The fibrinolytic system is an important protective mechanism against potentially fatal thrombus formation. This enzymatic pathway results in the proteolytic degradation of fibrin within the developing thrombus, thus preventing arterial occlusion and interruption of blood flow.1 Reduced fibrinolytic activity primarily due to elevated PAI-1 levels, the fast-acting primary inhibitor of TPA, is now recognized to play an important role in the pathogenesis of atherothrombotic events.2 In addition, endogenous fibrinolysis is thought to be impaired in older hypertensive adults,3 4 5 which may contribute to the elevated risk of atherothrombosis, stroke, and acute myocardial infarction in this population.6 However, the link between hypertension and impaired fibrinolytic function is not well defined. Previous investigations that have examined the fibrinolytic system in older adults with hypertension failed to control for the confounding effects of other metabolic risk factors, such as hyperinsulinemia and dyslipidemia, that have also been linked to hypofibrinolysis. For example, higher resting PAI-1 activity and lower TPA activity levels were recently observed in a group of older hypertensive adults; however, a strong positive correlation was also observed between PAI-1 activity and plasma lipid and lipoprotein levels, suggesting that the elevation in PAI-1 activity may have been attributable more to cholesterol and triglyceride concentrations than to hypertension.3 Thus, the independent effect of hypertension per se cannot be discerned from available data.

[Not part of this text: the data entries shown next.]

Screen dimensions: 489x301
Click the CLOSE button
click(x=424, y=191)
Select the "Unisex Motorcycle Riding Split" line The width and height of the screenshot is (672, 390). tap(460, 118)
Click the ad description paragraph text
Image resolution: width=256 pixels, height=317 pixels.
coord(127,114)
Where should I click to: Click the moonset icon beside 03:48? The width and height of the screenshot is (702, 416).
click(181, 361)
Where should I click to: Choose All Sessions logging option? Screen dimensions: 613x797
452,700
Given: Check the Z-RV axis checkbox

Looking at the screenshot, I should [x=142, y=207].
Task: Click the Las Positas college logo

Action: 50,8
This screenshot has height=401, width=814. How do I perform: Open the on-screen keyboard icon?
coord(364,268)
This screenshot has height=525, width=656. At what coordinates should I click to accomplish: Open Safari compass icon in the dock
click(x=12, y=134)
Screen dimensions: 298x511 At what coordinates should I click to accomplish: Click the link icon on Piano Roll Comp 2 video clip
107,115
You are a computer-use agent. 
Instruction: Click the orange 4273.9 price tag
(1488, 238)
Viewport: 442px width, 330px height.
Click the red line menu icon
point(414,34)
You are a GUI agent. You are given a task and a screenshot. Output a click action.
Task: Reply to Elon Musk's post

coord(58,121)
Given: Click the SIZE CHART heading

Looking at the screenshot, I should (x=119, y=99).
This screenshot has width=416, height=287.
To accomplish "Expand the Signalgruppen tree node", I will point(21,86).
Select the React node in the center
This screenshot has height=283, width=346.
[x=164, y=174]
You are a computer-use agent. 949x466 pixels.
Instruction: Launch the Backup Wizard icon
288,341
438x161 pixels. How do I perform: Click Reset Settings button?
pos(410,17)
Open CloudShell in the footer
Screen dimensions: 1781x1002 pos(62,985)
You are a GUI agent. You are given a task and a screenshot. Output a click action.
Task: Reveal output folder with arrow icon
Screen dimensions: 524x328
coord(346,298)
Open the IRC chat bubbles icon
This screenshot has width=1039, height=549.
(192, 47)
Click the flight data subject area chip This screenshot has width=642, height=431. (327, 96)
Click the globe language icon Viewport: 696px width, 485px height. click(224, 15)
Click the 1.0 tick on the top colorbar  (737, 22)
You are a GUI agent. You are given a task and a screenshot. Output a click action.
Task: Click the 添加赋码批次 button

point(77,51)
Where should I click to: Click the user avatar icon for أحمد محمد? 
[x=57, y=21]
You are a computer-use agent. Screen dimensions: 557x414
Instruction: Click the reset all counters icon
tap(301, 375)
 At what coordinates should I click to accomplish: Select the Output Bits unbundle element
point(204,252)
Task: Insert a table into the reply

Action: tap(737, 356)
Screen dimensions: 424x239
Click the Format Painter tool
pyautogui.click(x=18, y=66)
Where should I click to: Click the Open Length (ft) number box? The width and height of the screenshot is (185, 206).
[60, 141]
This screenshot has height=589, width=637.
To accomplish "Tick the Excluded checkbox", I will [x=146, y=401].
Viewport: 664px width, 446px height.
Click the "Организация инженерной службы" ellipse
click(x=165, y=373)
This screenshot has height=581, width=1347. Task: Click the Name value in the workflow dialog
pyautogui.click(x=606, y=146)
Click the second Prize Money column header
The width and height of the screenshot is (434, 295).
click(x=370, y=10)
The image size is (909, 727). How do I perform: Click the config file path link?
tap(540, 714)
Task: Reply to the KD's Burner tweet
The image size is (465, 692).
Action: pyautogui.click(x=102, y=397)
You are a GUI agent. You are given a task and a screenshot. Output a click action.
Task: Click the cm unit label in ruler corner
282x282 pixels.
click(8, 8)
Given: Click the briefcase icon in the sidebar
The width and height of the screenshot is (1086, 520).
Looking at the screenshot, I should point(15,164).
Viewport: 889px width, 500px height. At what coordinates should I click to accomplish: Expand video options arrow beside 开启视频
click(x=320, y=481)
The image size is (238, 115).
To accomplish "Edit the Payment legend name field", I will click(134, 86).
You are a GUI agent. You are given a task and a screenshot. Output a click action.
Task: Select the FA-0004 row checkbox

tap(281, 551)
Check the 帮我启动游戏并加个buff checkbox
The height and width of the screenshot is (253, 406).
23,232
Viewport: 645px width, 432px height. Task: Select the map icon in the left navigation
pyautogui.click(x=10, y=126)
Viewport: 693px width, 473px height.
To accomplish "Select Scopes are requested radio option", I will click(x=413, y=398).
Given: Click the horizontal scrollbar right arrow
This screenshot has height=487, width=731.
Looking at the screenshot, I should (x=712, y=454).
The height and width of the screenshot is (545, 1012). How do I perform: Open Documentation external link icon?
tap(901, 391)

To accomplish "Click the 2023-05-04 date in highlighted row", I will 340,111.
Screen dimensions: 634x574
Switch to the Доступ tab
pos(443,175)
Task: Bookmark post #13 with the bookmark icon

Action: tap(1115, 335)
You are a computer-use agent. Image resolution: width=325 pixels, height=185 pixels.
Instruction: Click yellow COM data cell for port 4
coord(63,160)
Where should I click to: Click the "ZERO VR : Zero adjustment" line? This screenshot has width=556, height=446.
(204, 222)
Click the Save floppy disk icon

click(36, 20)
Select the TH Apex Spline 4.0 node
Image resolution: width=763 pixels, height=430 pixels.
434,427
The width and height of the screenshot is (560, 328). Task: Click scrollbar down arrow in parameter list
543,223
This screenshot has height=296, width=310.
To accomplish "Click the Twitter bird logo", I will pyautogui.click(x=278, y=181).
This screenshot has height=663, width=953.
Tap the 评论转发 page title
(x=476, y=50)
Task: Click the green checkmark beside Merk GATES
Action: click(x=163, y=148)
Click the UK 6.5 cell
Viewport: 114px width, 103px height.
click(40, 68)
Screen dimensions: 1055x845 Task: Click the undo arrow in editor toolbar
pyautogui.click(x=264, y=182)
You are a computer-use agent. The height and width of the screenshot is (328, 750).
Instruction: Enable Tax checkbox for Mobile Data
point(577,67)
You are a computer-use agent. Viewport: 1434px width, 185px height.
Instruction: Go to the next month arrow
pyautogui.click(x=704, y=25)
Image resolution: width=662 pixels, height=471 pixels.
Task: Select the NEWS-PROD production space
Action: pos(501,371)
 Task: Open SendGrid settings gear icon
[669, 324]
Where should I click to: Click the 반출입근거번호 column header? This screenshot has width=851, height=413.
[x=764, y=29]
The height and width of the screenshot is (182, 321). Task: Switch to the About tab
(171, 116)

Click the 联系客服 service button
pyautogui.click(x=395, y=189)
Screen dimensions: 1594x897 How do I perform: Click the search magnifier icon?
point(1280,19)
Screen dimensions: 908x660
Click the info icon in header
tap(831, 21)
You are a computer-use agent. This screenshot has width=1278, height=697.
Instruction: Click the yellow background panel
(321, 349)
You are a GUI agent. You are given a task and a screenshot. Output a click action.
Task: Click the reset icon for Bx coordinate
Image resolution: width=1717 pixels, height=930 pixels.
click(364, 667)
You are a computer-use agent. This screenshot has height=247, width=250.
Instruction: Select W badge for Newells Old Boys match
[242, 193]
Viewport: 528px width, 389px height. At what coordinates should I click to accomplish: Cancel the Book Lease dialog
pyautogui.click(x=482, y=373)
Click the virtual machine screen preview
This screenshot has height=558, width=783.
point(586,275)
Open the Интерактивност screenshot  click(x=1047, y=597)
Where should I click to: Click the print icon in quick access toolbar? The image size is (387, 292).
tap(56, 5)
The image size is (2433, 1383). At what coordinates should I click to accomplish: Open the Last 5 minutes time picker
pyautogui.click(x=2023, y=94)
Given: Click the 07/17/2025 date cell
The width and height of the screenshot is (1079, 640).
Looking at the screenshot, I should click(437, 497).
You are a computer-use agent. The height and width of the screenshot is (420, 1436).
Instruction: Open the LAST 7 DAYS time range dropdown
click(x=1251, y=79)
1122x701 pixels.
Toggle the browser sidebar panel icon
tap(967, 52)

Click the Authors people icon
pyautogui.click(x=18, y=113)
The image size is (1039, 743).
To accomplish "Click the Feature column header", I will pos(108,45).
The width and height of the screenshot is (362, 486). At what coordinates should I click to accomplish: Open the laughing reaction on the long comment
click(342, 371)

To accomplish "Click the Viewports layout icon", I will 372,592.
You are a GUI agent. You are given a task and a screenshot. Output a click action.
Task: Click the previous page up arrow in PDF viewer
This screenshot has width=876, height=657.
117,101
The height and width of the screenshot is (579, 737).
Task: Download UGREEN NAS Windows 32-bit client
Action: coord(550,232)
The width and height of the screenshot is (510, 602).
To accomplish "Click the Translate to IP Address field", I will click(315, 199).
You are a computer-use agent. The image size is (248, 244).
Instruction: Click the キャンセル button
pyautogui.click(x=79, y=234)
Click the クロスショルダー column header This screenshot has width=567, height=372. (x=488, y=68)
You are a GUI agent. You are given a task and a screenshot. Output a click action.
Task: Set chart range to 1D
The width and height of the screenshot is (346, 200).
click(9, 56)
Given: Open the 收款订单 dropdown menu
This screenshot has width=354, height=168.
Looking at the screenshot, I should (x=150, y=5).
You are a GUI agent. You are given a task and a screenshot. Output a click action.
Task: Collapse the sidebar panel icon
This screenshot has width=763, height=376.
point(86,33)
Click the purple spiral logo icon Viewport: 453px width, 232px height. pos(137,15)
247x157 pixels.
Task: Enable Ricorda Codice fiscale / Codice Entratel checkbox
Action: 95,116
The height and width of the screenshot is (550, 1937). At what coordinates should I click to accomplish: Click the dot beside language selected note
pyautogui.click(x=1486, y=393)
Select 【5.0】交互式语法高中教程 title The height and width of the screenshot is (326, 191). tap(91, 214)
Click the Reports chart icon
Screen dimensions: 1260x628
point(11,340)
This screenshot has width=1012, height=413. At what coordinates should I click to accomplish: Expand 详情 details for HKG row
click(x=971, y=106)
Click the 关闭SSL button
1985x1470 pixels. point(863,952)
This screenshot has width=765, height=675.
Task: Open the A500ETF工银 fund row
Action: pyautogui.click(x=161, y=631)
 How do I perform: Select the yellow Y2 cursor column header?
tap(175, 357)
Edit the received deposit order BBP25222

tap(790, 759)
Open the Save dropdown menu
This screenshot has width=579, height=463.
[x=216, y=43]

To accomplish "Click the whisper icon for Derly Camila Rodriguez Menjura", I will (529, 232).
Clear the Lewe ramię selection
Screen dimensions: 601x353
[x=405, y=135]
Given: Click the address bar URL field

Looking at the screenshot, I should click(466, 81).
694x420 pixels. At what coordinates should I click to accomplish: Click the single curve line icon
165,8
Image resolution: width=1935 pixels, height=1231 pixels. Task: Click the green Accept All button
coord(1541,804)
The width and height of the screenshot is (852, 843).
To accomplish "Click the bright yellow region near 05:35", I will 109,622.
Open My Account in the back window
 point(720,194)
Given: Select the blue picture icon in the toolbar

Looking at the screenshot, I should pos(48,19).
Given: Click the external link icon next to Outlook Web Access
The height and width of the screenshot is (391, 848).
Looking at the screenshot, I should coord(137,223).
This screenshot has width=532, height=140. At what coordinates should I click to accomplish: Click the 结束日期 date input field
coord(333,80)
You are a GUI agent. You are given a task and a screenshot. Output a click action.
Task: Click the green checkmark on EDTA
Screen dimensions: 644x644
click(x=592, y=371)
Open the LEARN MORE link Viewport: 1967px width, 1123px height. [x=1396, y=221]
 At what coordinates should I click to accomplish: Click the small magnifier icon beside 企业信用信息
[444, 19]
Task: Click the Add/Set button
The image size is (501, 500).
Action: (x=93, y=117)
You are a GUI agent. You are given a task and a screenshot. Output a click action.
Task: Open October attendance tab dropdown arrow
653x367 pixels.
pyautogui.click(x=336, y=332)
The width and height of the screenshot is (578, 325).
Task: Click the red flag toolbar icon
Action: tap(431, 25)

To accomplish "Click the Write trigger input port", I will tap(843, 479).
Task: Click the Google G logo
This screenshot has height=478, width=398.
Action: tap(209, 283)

The purpose of the present study was to test the hypothesis that the fibrinolytic system is not impaired in older sedentary hypertensive men after carefully controlling for the confounding effects of cardiovascular disease, diabetes, and dyslipidemia. To accomplish this, we used a cross-sectional model in which resting plasma levels of TPA antigen, TPA activity, PAI-1 antigen, and PAI-1 activity were measured in older, sedentary hypertensive and normotensive men of similar age, body composition, and metabolic profile.
Twelve hypertensive and 11 healthy normotensive sedentary men ranging in age from 56 to 76 years volunteered to participate in this study. All subjects had the research study and potential risks and benefits explained fully before providing written informed consent according to the guidelines of both the University of Maryland at Baltimore and University of Maryland at College Park Institutional Review Boards.
Subjects were screened before participation with medical history questionnaires, a physical examination, and a fasting blood chemistry profile. Subjects were excluded from the study if they presented a history or evidence of hepatic, renal, or hematologic disease; peripheral vascular disease; stroke; diabetes (fasting plasma glucose >7.8 mmol/L)7 ; dyslipoproteinemia (cholesterol ≥6.2 mmol/L, triglycerides ≥4.5 mmol/L); severe hypertension (BP >180/110 mm Hg); body mass index less than 25 or more than 40 kg/m2; or use of prescription or over-the-counter medication that may affect blood coagulation. Two hypertensive subjects who were being treated with antihypertensive medications were gradually tapered off their medication and studied after a minimum of 3 weeks of no drug therapy. Subjects had resting supine and upright 12-lead electrocardiogram and BP measurements before undergoing a graded exercise treadmill test8 to a minimum of 85% of age-predicted maximal heart rate (220−age). Subjects with ischemic electrocardiographic responses (>1-mm ST segment depression) or limited by signs or symptoms of cardiovascular decompensation during the exercise test were excluded from the study. All subjects were nonsmokers and had not participated in a regular aerobic exercise program for at least 6 months before the start of the study.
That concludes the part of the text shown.